AUFGABE A =
Gib aus den Datensätzen nur die Zeilen ab der Zeile mit „Task: Click the Conclusion entry in the index“ bis einschließlich der Zeile mit „click(42, 238)“ als Markdown-Tabelle mit den Spalten „Nr.“ und „Zeile“ wieder. Lass dabei Leerzeilen weg.

TEXTAUSZUG =
#####
Nächtlicher Besuch bei Seminarteilnehmerinnen gescheitert

Der Auszubildende setzte seine Ankündigung in die Tat um. Nach einem Kontrollbesuch des Ausbilders öffnete er das Fenster und kletterte auf das Dach. Er verlor den Halt und stürzte aus etwa acht Metern Höhe in die Tiefe, wobei er sich mehrere Frakturen zuzog. Unter anderem Frakturen des Beckens, der Wirbelsäule und des linken Arms. Nach mehreren Operationen verblieb eine massive Bewegungseinschränkung des linken Arms.
#####
Datensätze zum Auffinden beschriebener Objekte =
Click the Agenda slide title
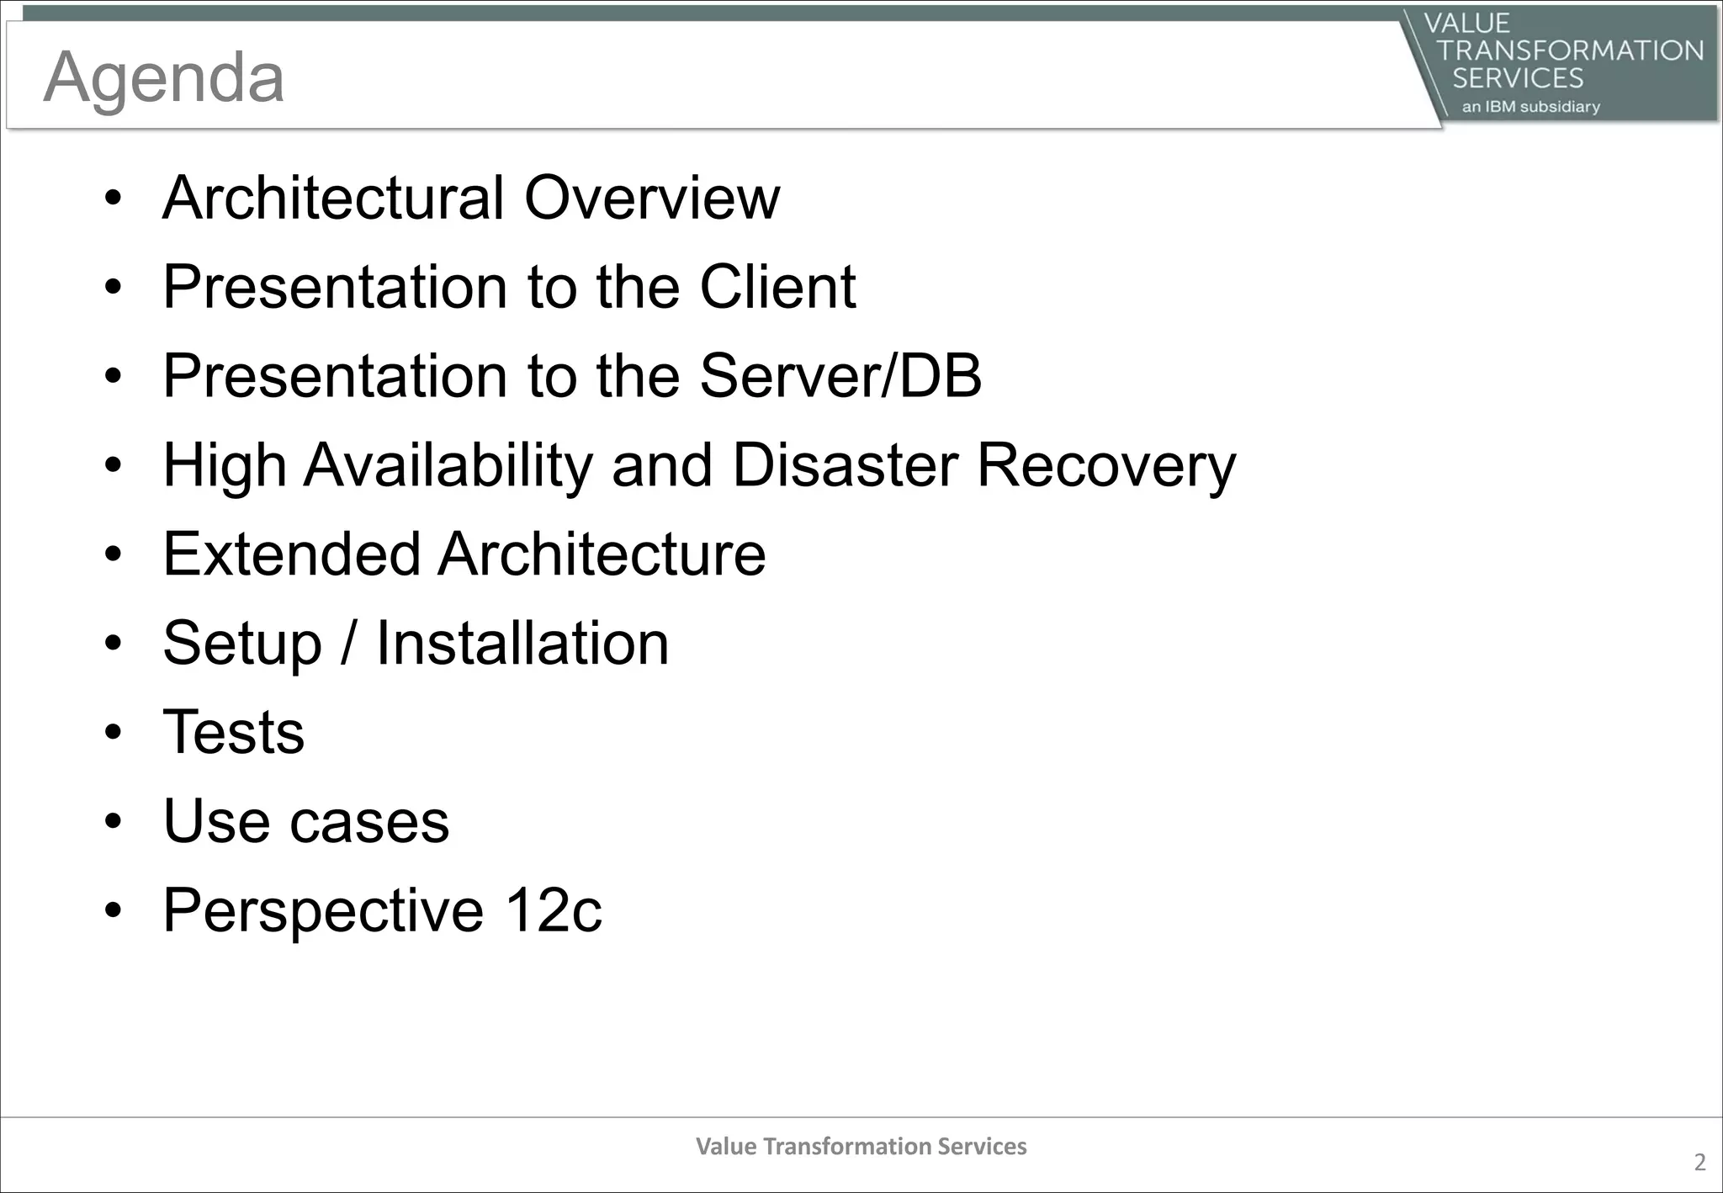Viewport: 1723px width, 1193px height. pos(163,77)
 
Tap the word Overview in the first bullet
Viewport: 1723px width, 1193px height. pos(652,198)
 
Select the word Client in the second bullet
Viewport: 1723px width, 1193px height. pos(777,287)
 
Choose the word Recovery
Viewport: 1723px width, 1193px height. pos(1106,466)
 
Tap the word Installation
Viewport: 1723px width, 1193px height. pos(522,644)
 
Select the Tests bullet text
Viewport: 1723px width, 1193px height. pos(233,732)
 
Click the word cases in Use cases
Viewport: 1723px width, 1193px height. pos(369,822)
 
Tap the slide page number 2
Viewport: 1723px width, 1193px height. pos(1699,1163)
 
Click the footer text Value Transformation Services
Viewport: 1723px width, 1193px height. pos(861,1146)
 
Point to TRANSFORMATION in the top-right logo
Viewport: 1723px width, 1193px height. pos(1570,50)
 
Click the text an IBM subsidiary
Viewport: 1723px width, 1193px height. pos(1530,107)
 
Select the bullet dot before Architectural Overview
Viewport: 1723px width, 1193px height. pos(114,199)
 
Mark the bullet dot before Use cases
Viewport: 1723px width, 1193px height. pos(114,822)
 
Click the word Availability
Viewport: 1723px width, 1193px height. pos(448,466)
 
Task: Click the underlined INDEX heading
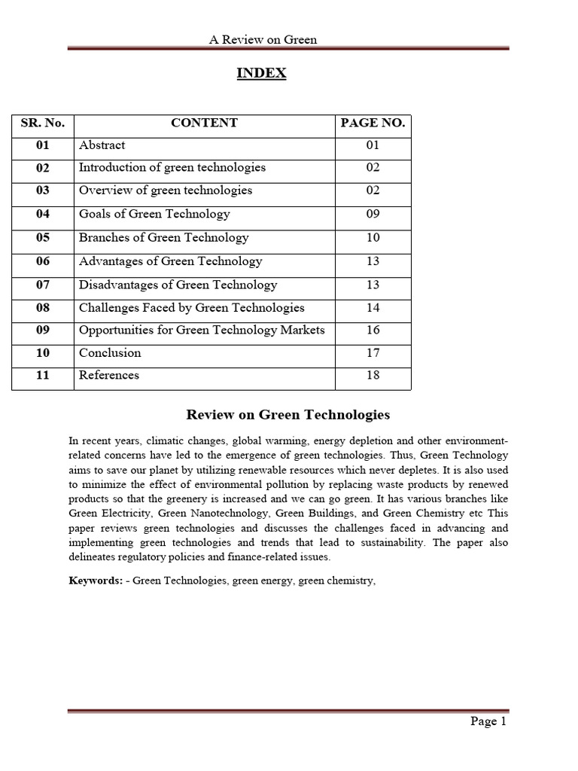click(261, 73)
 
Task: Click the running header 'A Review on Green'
click(263, 40)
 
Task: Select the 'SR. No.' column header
click(42, 123)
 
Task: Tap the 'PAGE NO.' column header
click(373, 123)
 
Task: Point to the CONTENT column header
click(204, 123)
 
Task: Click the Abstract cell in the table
click(102, 145)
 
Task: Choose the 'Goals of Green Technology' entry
click(154, 215)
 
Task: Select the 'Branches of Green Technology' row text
click(163, 238)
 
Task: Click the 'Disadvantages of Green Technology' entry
click(178, 285)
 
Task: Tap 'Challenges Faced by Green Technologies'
click(191, 308)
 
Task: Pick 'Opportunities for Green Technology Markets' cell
click(202, 331)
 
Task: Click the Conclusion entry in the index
click(110, 353)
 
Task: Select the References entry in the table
click(109, 376)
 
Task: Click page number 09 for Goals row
click(373, 215)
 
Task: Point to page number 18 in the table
click(373, 376)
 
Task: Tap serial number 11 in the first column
click(42, 376)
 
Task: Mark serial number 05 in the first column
click(42, 238)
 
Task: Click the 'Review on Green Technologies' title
click(287, 415)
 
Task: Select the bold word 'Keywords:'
click(95, 581)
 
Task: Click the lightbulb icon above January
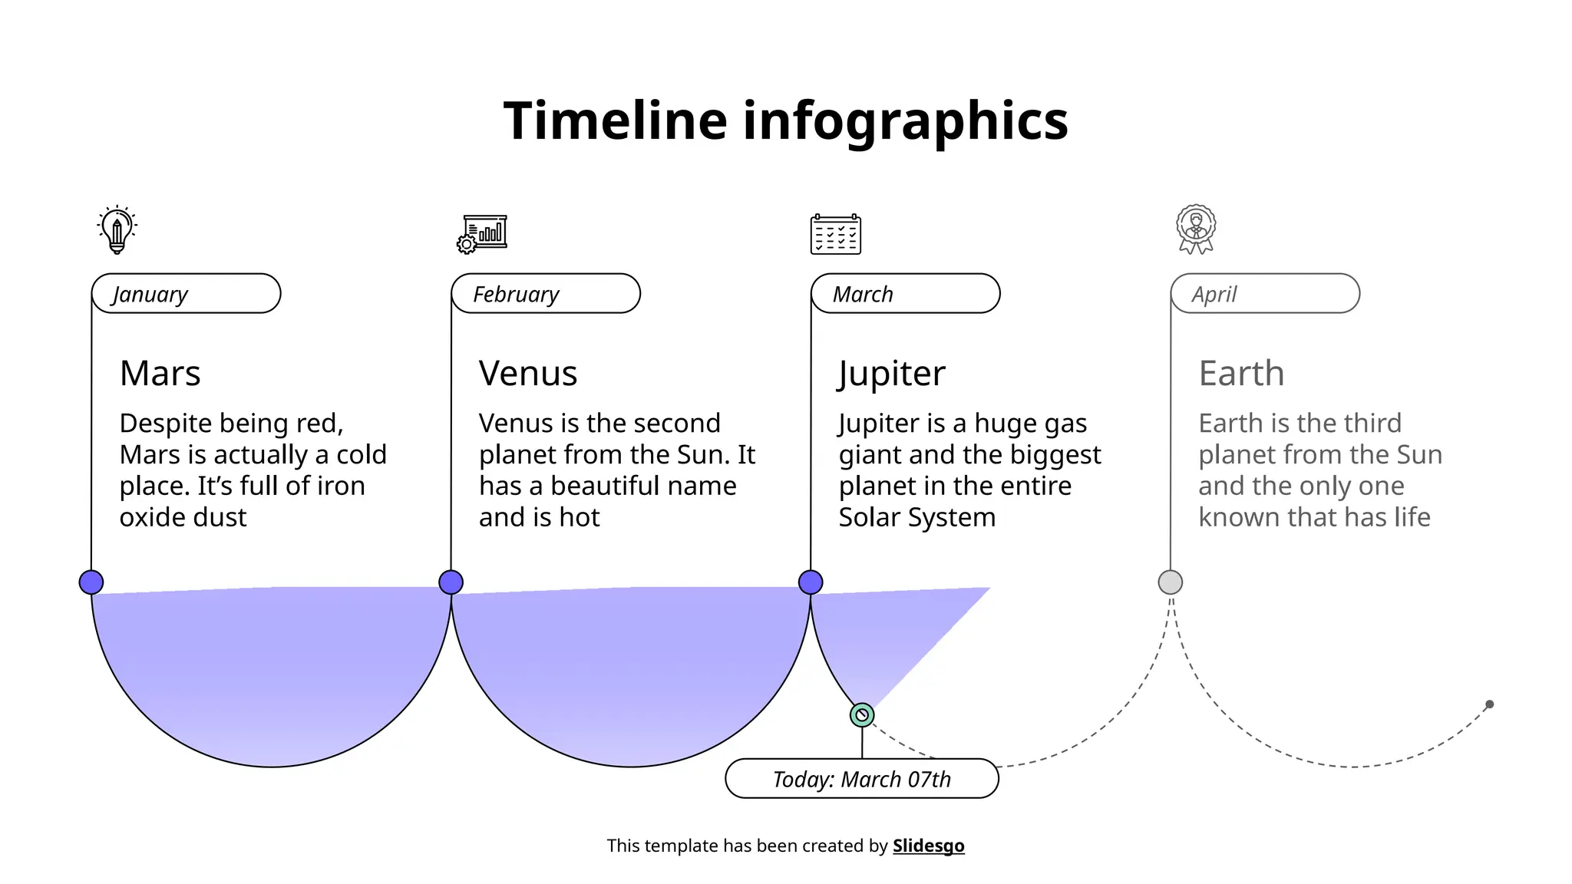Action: pos(117,229)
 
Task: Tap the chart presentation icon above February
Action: pos(482,233)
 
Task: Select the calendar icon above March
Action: pos(835,234)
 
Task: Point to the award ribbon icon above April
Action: pos(1195,229)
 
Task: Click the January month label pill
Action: pos(186,294)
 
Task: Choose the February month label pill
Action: pos(546,294)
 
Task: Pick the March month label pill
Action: pos(905,294)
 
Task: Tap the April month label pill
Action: pos(1264,294)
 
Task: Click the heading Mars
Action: pos(160,374)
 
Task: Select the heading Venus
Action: pos(527,374)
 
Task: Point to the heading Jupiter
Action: pos(891,374)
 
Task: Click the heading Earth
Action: pos(1240,374)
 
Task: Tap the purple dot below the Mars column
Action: pos(91,582)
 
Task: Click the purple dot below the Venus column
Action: pos(451,582)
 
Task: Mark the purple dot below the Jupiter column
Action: pos(811,582)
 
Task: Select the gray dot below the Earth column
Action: pos(1170,582)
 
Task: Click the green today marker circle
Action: pos(862,715)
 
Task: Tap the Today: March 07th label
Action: pos(861,779)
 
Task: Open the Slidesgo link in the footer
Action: pos(928,846)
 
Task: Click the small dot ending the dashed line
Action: pos(1489,704)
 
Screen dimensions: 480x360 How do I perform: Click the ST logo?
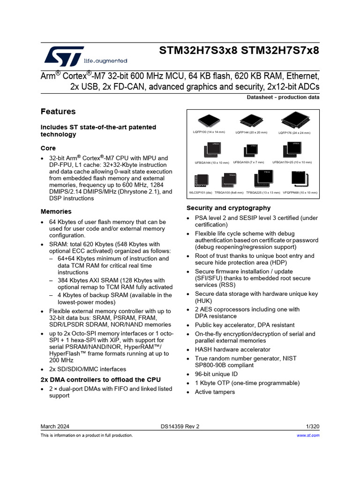tap(65, 56)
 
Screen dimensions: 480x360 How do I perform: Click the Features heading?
tap(58, 112)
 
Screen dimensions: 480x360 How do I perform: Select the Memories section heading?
tap(56, 211)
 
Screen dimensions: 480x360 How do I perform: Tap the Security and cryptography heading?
tap(228, 208)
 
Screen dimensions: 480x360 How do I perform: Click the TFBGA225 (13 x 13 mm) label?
tap(263, 192)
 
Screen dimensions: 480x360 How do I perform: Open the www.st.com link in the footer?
tap(308, 435)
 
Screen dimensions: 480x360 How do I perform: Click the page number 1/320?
tap(312, 426)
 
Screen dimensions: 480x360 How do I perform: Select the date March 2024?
tap(55, 426)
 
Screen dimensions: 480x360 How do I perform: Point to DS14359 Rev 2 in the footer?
tap(180, 426)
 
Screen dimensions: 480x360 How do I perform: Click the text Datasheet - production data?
tap(283, 98)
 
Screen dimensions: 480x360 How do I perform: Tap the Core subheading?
tap(48, 148)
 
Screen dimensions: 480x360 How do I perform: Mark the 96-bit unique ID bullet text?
tap(216, 374)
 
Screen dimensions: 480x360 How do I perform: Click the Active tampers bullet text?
tap(215, 392)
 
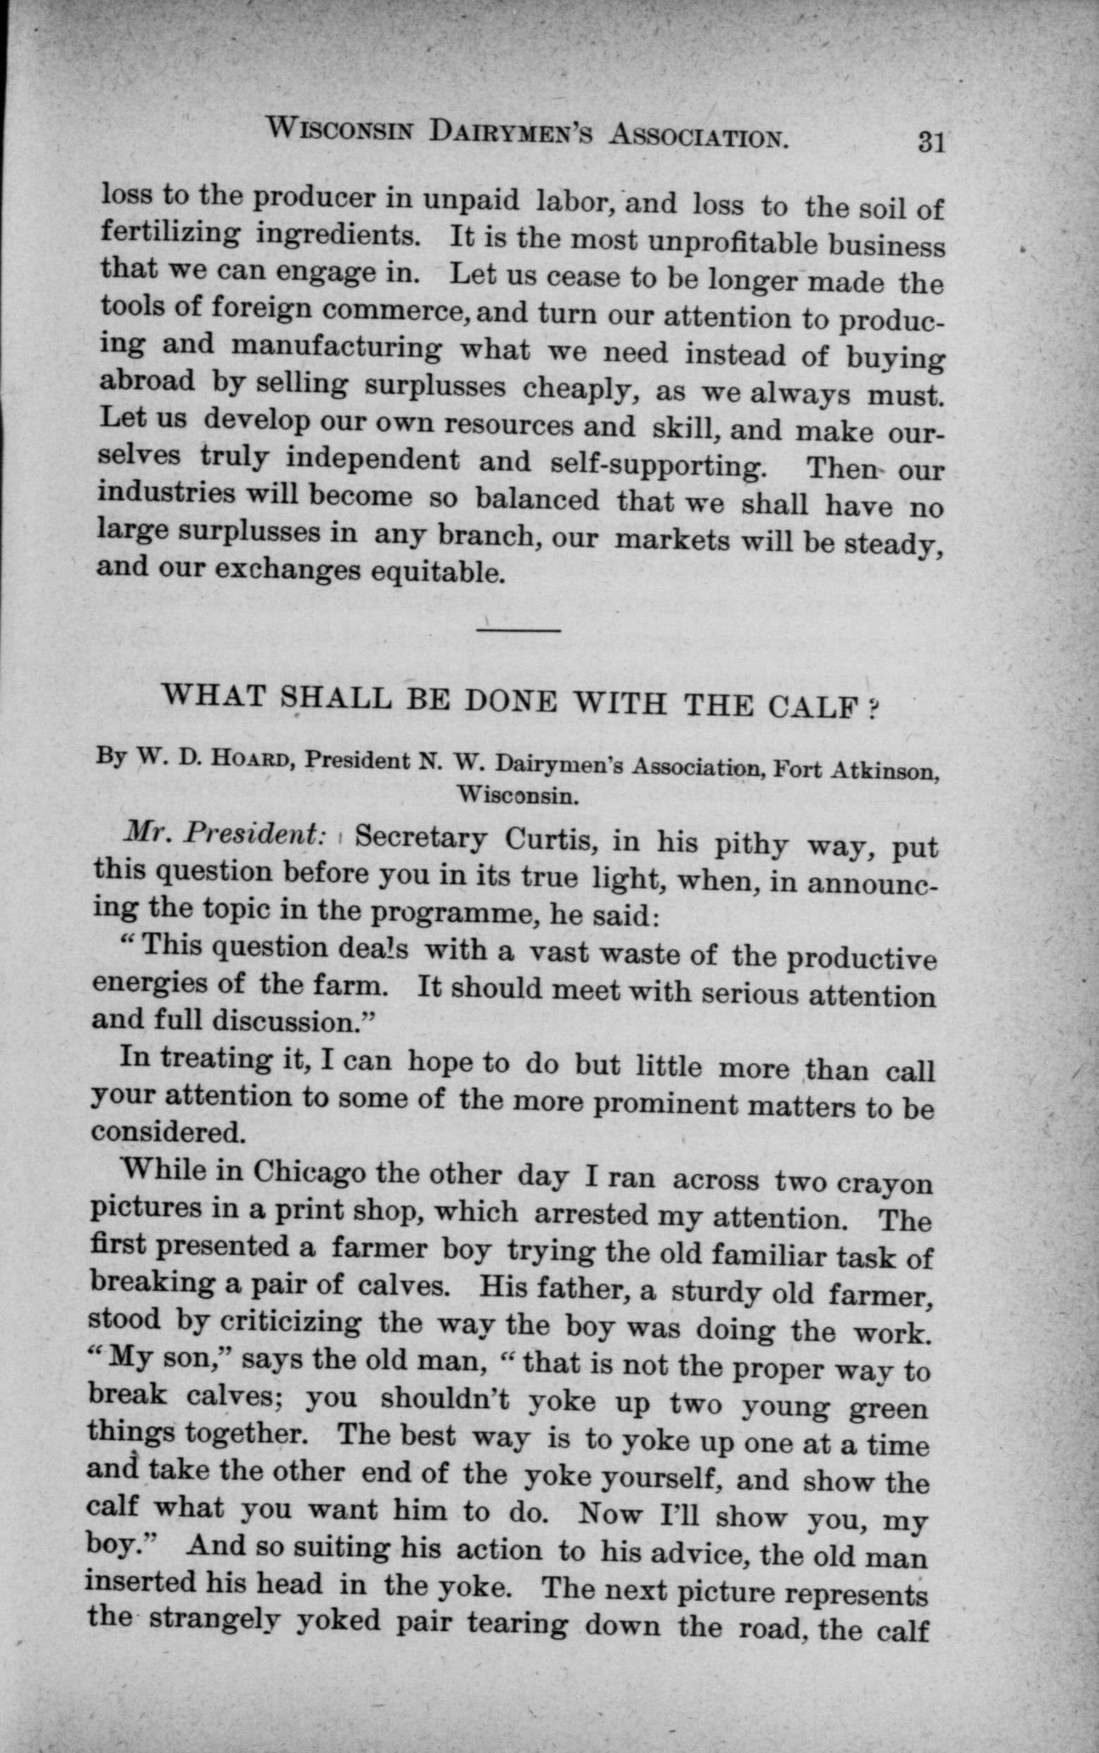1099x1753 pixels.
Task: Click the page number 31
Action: [931, 140]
#####
AUFGABE B =
Führe den Bericht über den Sturz des Auszubildenden im Anschluss an seinen letzten Satz weiter.

ANTWORT A =
| Nr. | Zeile |
|---|---|
| 1 | Task: Click the Conclusion entry in the index |
| 2 | click(110, 353) |
| 3 | Task: Select the References entry in the table |
| 4 | click(109, 376) |
| 5 | Task: Click page number 09 for Goals row |
| 6 | click(373, 215) |
| 7 | Task: Point to page number 18 in the table |
| 8 | click(373, 376) |
| 9 | Task: Tap serial number 11 in the first column |
| 10 | click(42, 376) |
| 11 | Task: Mark serial number 05 in the first column |
| 12 | click(42, 238) |

ANTWORT B =
BG lehnt Anerkennung als Arbeitsunfall ab

Auf die zu gewährenden Geldleistungen gewährte die Berufsgenossenschaft (BG) dem Auszubildenden zunächst einen Vorschuss, den sie später, im Rahmen der Ablehnung des Sturzes als Arbeitsunfall, zurückforderte. Die Ablehnung als Arbeitsunfall begründete die beklagte BG damit, dass der Entschluss des Klägers, durch das Fenster zu den Mädchen zu klettern, in keinem Zusammenhang mit der Tätigkeit als Teilnehmer der Ausbildung stehe.

Kläger erstinstanzlich erfolgreich - BG legt Berufung ein

Nach erfolglosen Widerspruchsverfahren erhob der Auszubildende Klage beim Sozialgericht (SG) Reutlingen, welches mit Urteil vom 5. Dezember 2019 den Sturz als Arbeitsunfall anerkannte. Gegen die erstinstanzliche Entscheidung legte die BG Berufung beim Landessozialgericht Baden-Württemberg (LSG) ein.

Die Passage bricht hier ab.